Meeting held to discuss municipal golf sector

Upside down enterprise funds, privatization, closures, unfunded capital needs, declining play, declining revenues, squeezed budgets – these are the issues consuming the attentions of golf managers, golf management companies, consultants and allied associations in the public golf realm right now.

That’s why the SCGA coordinated – and veteran municipal golf manager/consultant Dave Sams hosted – a “summit” of some of the municipal game’s leading minds at the Rose Bowl Operating Company’s 36-hole Brookside Golf Complex in Pasadena September 28.  
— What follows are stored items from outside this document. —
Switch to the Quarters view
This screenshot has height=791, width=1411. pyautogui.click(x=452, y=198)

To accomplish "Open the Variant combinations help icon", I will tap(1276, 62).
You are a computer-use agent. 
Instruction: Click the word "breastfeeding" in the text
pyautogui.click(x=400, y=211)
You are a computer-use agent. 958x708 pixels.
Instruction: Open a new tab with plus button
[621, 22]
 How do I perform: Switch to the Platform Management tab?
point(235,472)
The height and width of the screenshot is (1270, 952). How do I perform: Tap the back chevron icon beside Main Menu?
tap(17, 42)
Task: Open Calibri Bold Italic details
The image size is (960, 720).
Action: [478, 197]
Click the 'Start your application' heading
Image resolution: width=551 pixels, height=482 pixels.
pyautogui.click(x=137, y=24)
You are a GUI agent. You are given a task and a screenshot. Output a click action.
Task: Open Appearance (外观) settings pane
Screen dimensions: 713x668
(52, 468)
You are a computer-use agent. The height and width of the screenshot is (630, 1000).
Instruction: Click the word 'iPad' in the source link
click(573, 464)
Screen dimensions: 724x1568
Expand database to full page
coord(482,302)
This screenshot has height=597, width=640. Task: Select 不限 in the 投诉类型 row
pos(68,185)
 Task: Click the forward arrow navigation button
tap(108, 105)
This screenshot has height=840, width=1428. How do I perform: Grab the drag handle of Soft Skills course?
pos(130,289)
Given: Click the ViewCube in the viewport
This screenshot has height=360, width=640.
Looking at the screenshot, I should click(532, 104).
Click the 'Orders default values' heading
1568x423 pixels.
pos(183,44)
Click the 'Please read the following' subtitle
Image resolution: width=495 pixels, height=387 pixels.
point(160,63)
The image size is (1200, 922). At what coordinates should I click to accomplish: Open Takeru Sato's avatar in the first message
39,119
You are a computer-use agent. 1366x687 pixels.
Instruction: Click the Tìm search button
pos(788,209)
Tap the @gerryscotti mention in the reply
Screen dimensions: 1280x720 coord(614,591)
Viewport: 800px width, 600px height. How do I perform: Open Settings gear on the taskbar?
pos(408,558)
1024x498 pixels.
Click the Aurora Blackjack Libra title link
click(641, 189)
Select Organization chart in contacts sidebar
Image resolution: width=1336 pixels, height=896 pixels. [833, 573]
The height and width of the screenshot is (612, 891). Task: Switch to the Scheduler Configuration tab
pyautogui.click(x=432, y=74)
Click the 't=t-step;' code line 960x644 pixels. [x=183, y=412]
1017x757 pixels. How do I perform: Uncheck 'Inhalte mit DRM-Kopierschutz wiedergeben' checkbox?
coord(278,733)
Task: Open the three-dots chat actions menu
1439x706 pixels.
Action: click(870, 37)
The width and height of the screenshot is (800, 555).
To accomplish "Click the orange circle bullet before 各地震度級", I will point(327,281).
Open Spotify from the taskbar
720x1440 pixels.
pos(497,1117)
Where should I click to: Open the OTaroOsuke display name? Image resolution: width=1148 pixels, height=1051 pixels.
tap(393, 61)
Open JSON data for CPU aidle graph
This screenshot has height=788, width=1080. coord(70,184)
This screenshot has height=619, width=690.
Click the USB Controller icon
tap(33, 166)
“The SCGA recognizes that the degree to which the game’s traditional entry point suffers, the whole game suffers, particularly its future prospects,” said SCGA Director of Governmental Affairs Craig Kessler.  “That’s why we used the SCGA’s 25-member Governmental Affairs Committee as the platform for bringing together some of the most experienced and accomplished professionals in the municipal golf world to see if we couldn’t distill a few positive nuggets of remediation from these muddy waters.”

With more than 150 years of combined experience in the public golf world, the assembled team spent the day dealing with every aspect of the current municipal landscape – the state of the economy, the rising fixed costs of water, energy, insurance, and labor, the declining incomes and equities of the game’s customer base, the heightened maintenance expectations of the modern public player and the collapsing tax bases of municipal governments.  “A perfect storm of uncontrollable rising costs and declining incomes,” one participant called it.

The group lamented a bygone era in which municipalities viewed their municipal golf properties more for their recreational benefits than their financial ones and discussed ways in which that part of the municipal golf message might be rekindled.  But in the final analysis, the participants recognized that at least in the short run the standard by which municipal golf programs are going to be judged is their capacity to operate without public subsidy – not a problem for regulation 18-hole courses in the region’s large urban cores, but a most definite problem once you get beyond Los Angeles and San Diego and once you begin looking at the 9-hole, executive and 3-par courses that do so much to introduce the game to new generations of players.

The conclave spoke in brutally candid terms.  The members left satisfied that they had at least defined the scope of their shared problem – always the necessary first step in figuring out solutions.  The second step:  The group resolved to come together again soon to begin crafting some of those solutions.

We’ll keep you apprised of future developments.